More than that. Their sensei.

I had lost my master and my clan. My new clan consisted of four infants. But if they grew, as I presumed they would, to be large, strong and intelligent, they would be ninjas of the Hamato line.

I named them. I knew Donatello was the last to hatch, but what I told April O'Neil is true insofar as, to this day, I do not know whether Leonardo or Michelangelo is older. The eldest, I named Raphael. I intended for his name to set him apart. For every clan, every family, needs katokusozoku - hierarchy and succession - and though mere days separated him from the others, he was my first son, my ichiro.

It did not take long for their distinct personalities to emerge.
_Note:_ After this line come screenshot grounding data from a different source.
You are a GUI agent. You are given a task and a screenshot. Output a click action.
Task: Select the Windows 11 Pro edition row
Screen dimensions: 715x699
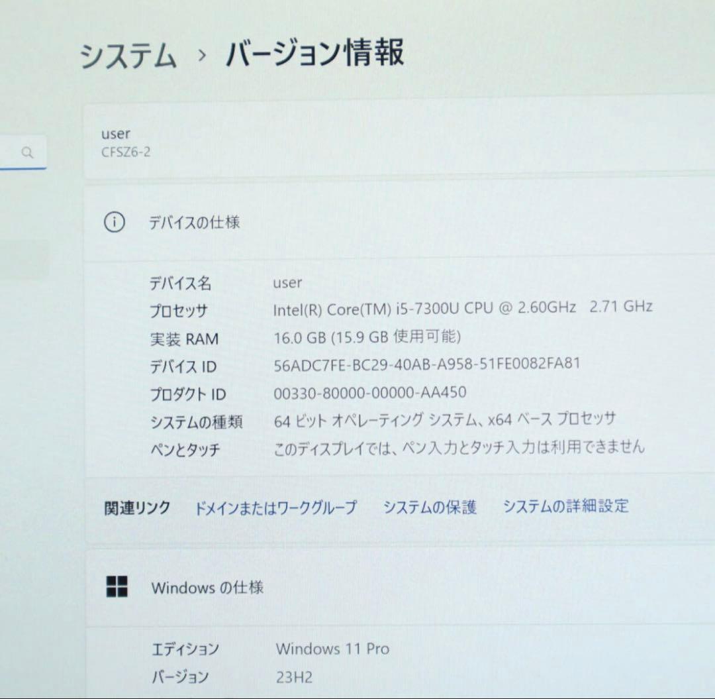[333, 649]
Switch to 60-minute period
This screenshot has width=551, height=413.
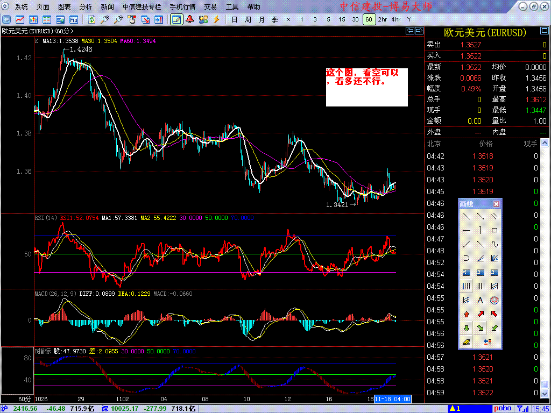(369, 19)
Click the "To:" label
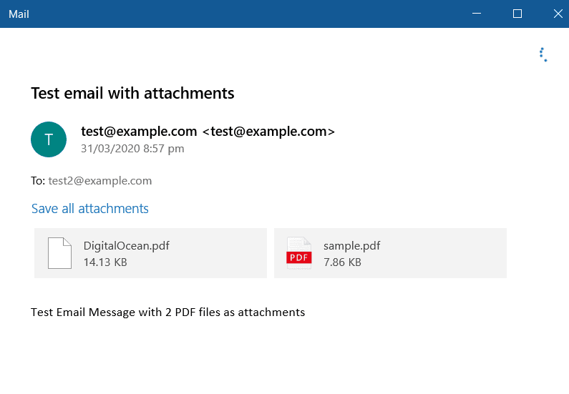 38,181
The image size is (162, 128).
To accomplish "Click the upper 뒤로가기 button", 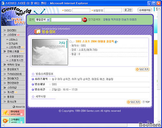I will click(143, 69).
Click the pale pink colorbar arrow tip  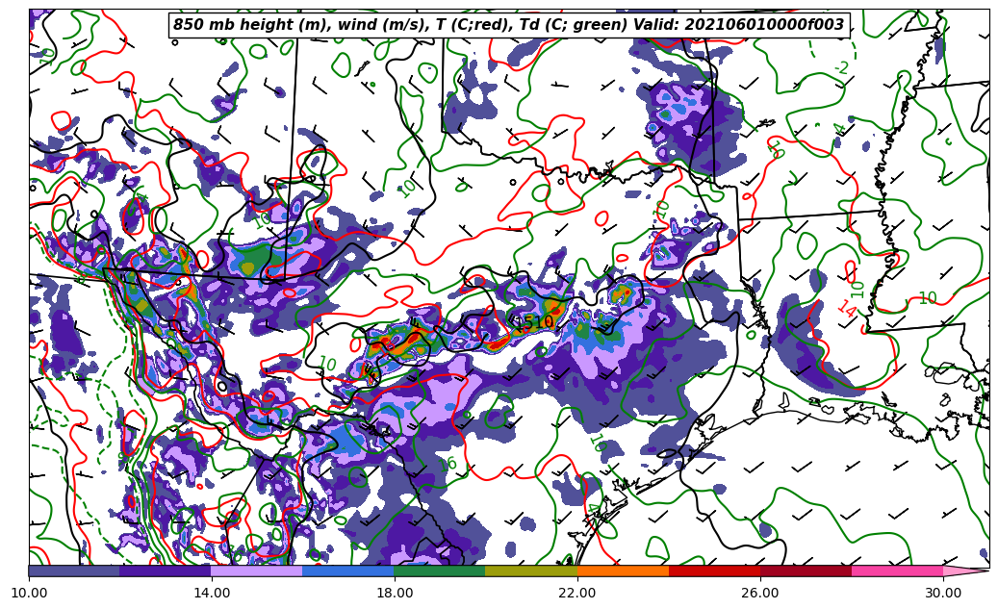click(965, 571)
They delighted and exasperated me in innumerable and unique ways. When I began training them, I was pleased to see that Raphael was naturally gifted - fast, strong, fearless and instinctive. He backed away from no challenge, left no opinion unvoiced, and was so protective of his siblings that to punish one of them often meant including him for interfering.
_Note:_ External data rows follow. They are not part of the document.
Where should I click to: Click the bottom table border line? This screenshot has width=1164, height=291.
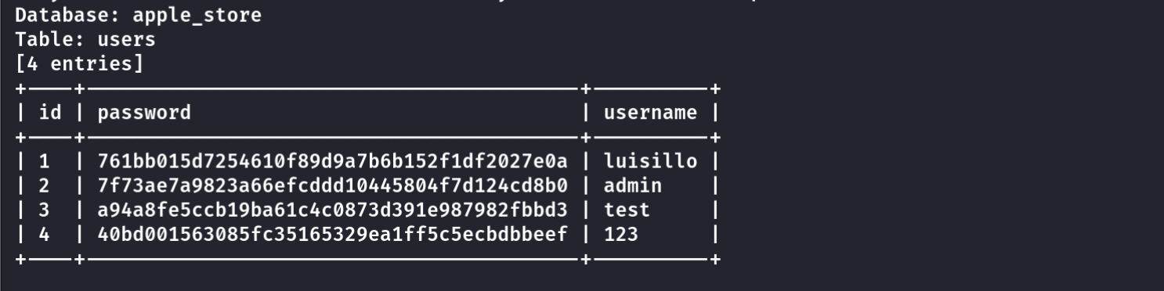coord(367,258)
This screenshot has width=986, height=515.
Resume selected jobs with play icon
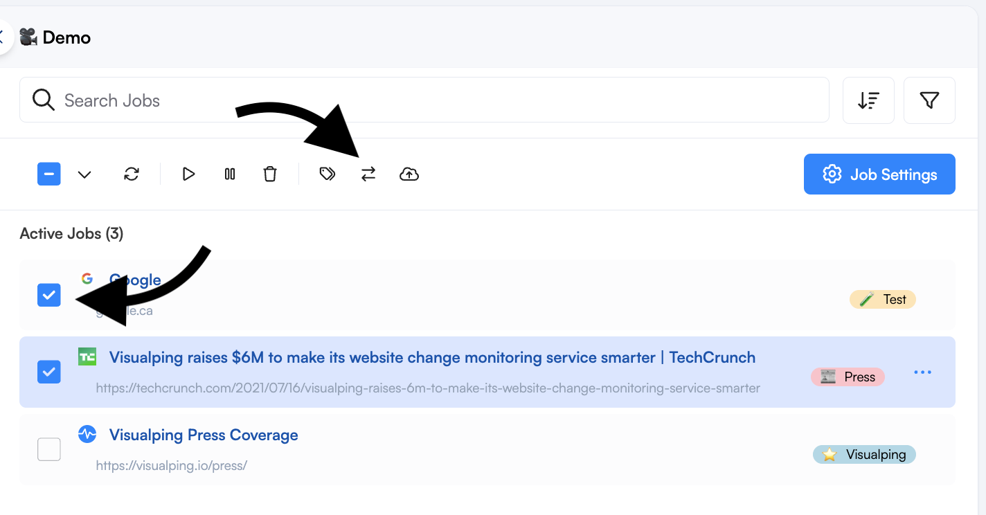(188, 174)
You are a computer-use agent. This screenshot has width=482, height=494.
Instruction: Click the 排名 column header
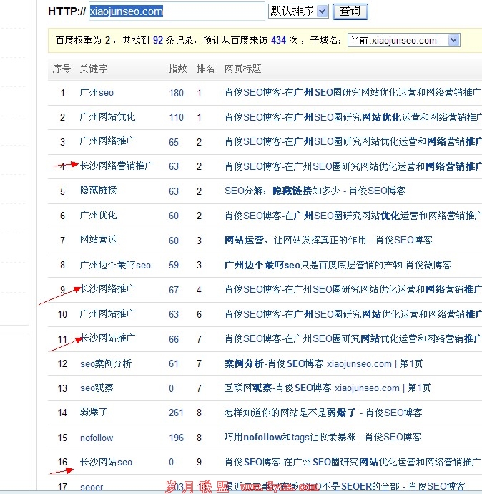(205, 69)
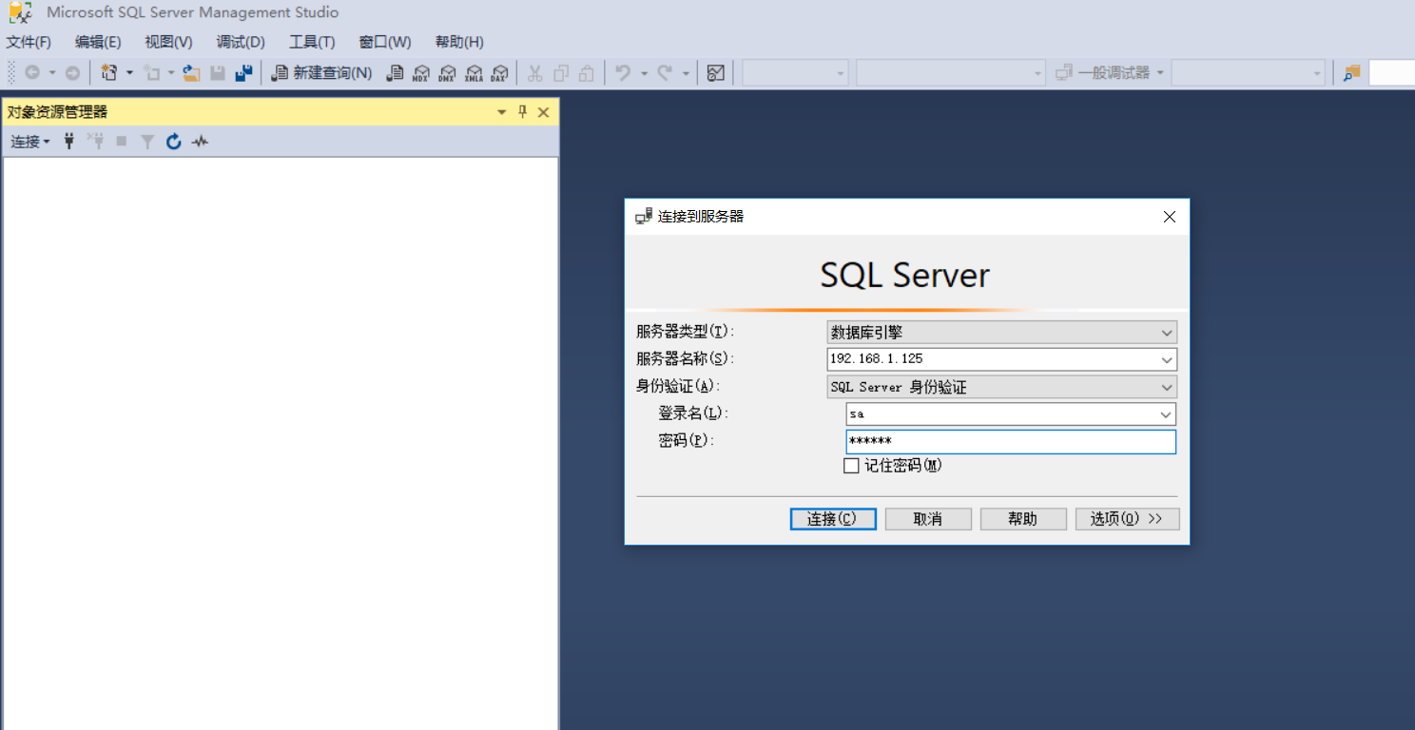Screen dimensions: 1415x730
Task: Expand options with the 选项 button
Action: [x=1127, y=518]
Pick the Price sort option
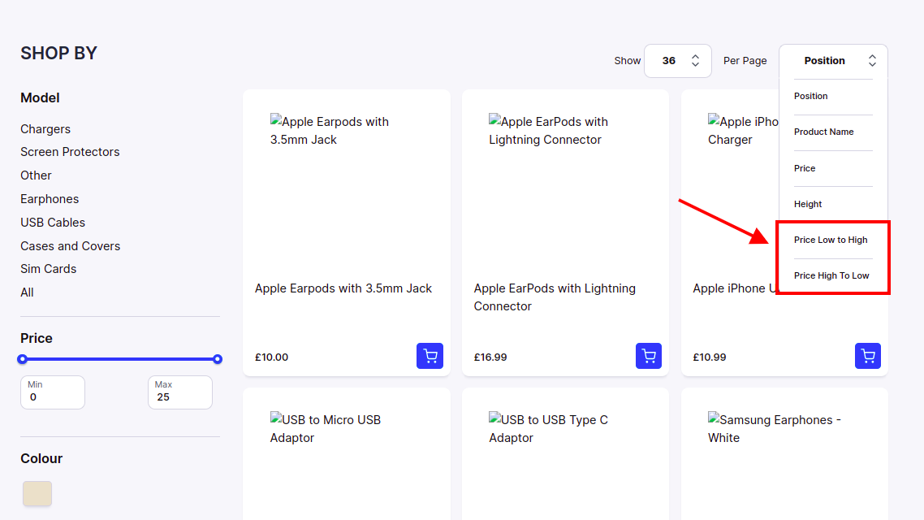 805,168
He could also be a little demon. Michelangelo besting him in a game of marbles would incite an epic, ear-splitting tantrum. Correcting his pronunciation of a word might earn Donatello teeth marks. His response to discipline was raging defiance and sullen resentment.

One evening, I drilled the turtles again and again on proper stances. Perhaps I pushed him harder than the others, but finally Raphael flopped to the ground and refused to move. I hauled him to his feet by the shell and threw him in the bedroom he shared with his brothers. We would not, I explained, go on the promised outing until I saw a perfect kata.

Hours passed. When I peered through the crack in the doorway, Raphael was still sulking on his bed. Finally, Leonardo approached me, his two other brothers in tow. "Sensei, I have something to show you." While Raphael was brooding, he'd been practicing. The kata he performed for me was as crisp and flawless as anyone could expect of a five-year-old. "Now can we please go?" he entreated.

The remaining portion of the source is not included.